分析用の文章 =
****************

私の父親は、大正8年生まれで、徳島の脇町中学校を卒業後に、東京歯科医学専門学校(現:東京歯科大学)に進んだ。戦局の悪化に伴い昭和17年に卒業が早まって、徴兵されて兵隊となった。内地では地図作成などの教育を受け、幹部候補生となった後に、中国に配属された。最終階級は陸軍中尉であった。終戦時にはソビエト国境にいたため、ソビエト軍の侵略後、すぐに捕虜となり、ロシア、モスクワ南部の捕虜囚虜所に入れられ、3年後に帰国する。すでに大阪で開業していた先輩をたより、大阪、神戸など色々な診療所に勤務した後に、昭和27年に尼崎市東難波町に待望の歯科医院を開業した。といってもこの診療所は、立花にあった中島歯科(作家中島らもの実家)が建てたもので、父が亡くなるまで安い家賃で借りていた。
当時の尼崎はようやく敗戦の痛手を脱出し、工場がたくさんでき、そこに勤務する工員も多かった。家の前の道は、今では人通りも少ないが、昭和30年代は中小の工場や旭硝子に出勤する工員がたくさんおり、それを目当てにした酒屋、食品店、菓子屋、薬屋、理髪店などが軒を並べた。また近くには旭硝子の課長が住む社宅、30坪くらいの家が20軒ほど並んでいた。玄関、小さな庭があるそこそこ立派な家で、昔は会社が役職に沿って、こういった家まで手当してくれた。
診療所は15坪の家の一階2/3くらいで、玄関からまっすぐに4mくらいの待合室があり、その横が診療室と技工室になっていて、奥が4畳半くらいの台所であった。歯科用ユニットは一台で、足でこいで高さを調節し、椅子を横にする、頭の部分を調節するのはすべてレバーを緩めておこなった。当然、タービンと呼ばれる高速の切削器具はなく、丸いモーターからベルトが伸び、それが切削器具の後ろについていて回転させるものであった。ベルトが長い金属棒についていたため、自由に動かすことはできなかった。
治療については子供だったので詳しくはわからないが、抜歯、義歯が多く、子供の治療はほとんどアマルガムであった。昭和40年になると高速回転ができるタービンが出現したため、クラウンやインレーといった補綴物も多くなったが、インレーについては直接法という、ワックスを軟化して直接、形成面に押し当て、彫刻刀で形成して、口の中でスプル線を立て、埋没して鋳造した。

****************

収録データ =
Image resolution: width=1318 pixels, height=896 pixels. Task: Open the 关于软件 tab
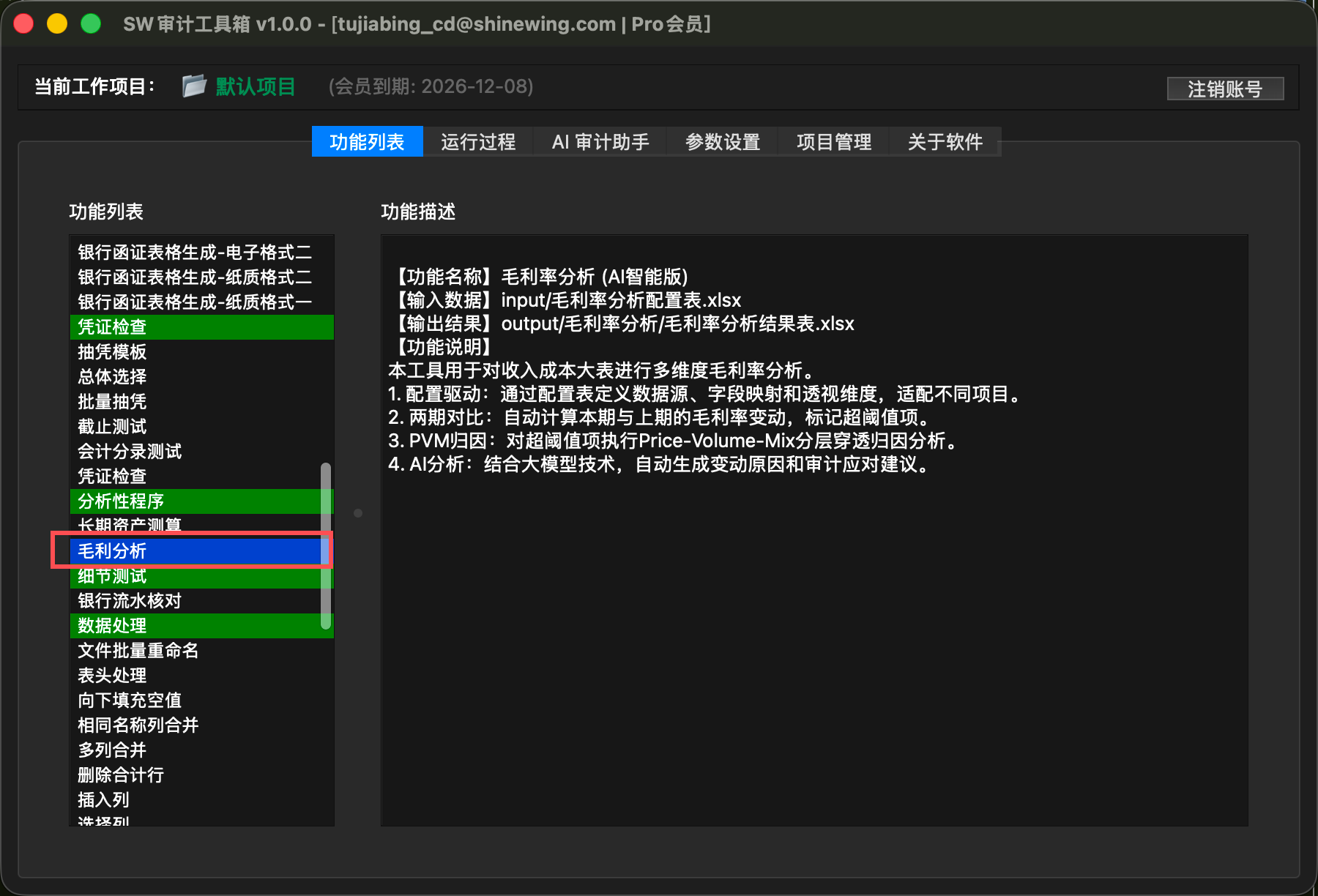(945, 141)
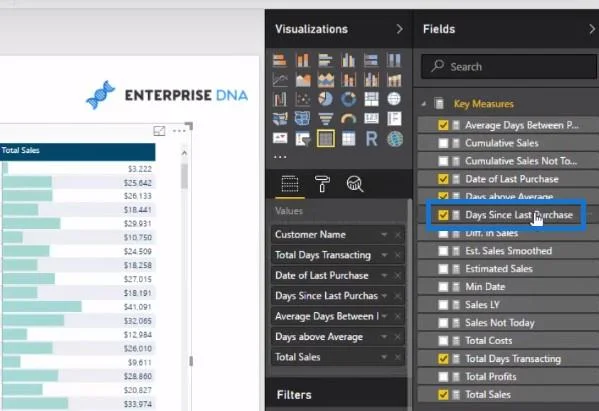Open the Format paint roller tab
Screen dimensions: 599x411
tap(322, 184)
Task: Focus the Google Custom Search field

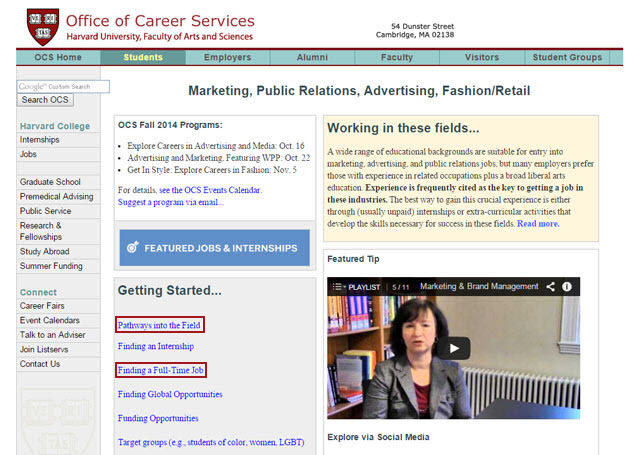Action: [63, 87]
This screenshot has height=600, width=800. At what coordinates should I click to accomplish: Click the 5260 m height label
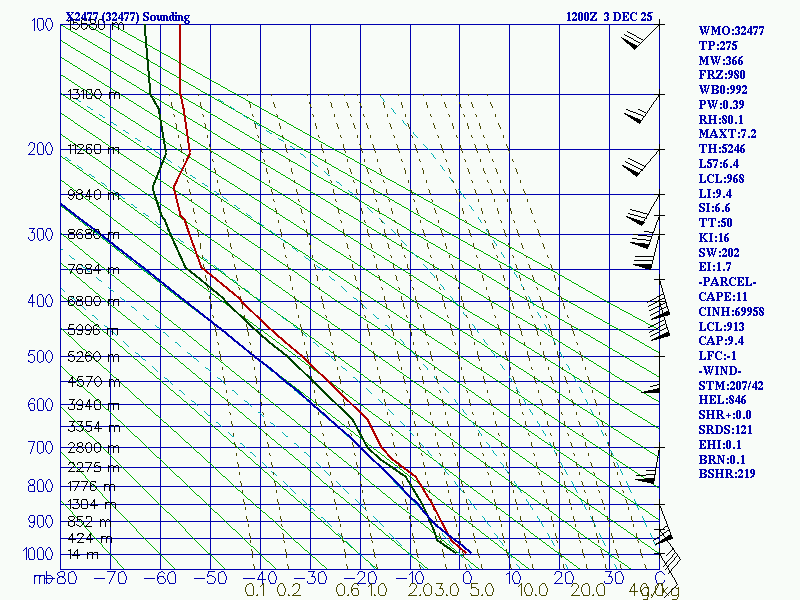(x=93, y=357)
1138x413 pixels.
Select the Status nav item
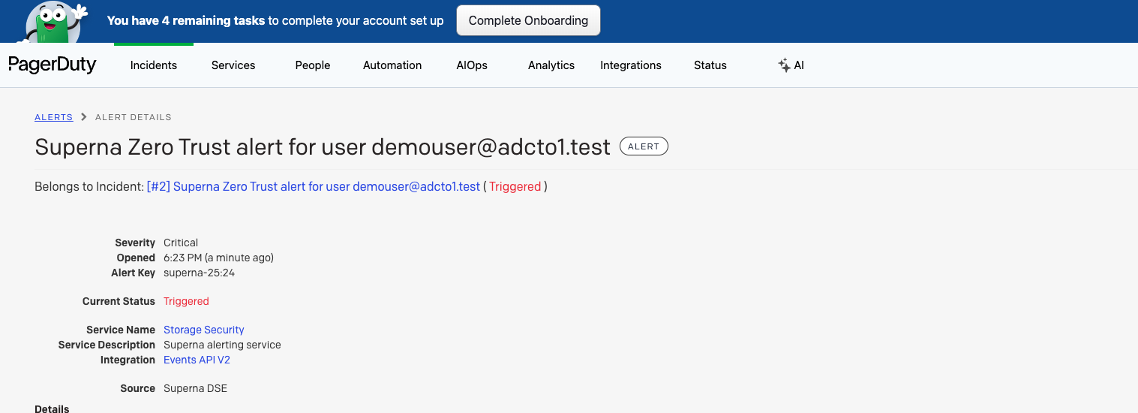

****************

課題の内容 =
a) 次の(i)〜(iii)が父の歯科医院についての文章の内容と合っているかどうかを、それぞれ「はい」か「いいえ」で答え、判断の根拠となる本文の語句をそのまま引用してください。
(i) 父の東京歯科医学専門学校の卒業は、戦局の悪化で早まった。
(ii) 開業当時の診療所には歯科用ユニットが二台あった。
(iii) 昭和40年になって、高速回転ができるタービンが出現した。
b) 父の歯科医院についての文章を、最後の文の続きから書き継いでください。

課題の解答 =
a)
(i) はい。「戦局の悪化に伴い昭和17年に卒業が早まって」
(ii) いいえ。「歯科用ユニットは一台で」
(iii) はい。「昭和40年になると高速回転ができるタービンが出現したため」

b)
昭和40年代になると国民皆保険となり、それまで特定の人だけが治療を受けれた歯科医院が誰でも安く治療を受けられるようになった。それに伴い、患者が急増し、朝7時頃から外で患者が待つようになり、終わるのも毎日10時ころとなった。昼、夜ごはんは患者を待たせて5分くらいで食べ、再び診療した。最後の患者が終わると、技工をして、決まって11時ころから尼崎の繁華街に繰り出し、毎日2,3時に泥酔して帰って来た。この頃になるとユニットも3台になり、パントモも導入したが、それでも昔の歯科医はほとんど一人で何でもした。うちも早い時期からお手伝いさんがいて母が診療所の受付をし、その後は住み込みの歯科助手を徳島から来てもらって診療助手をしてもらったが、印象から石膏つぎまで父がした。
今のように患者を横にして治療することはなく、歯科医は立って診療していた。40年前と今を比較すると随分変わったが、患者さんにとっては一番大きな変化は、麻酔の針が細くなり、電動となったため、歯の治療は痛いというイメージはなくなった。また子供の虫歯は本当に減った。
兄も歯科医だが、3人の子供は歯科医にならなかったし、私の2人の娘(一人は衣料系、もう一人は学生だが、IT系に内定)も他の仕事をしているため、広瀬歯科も2代で終了である。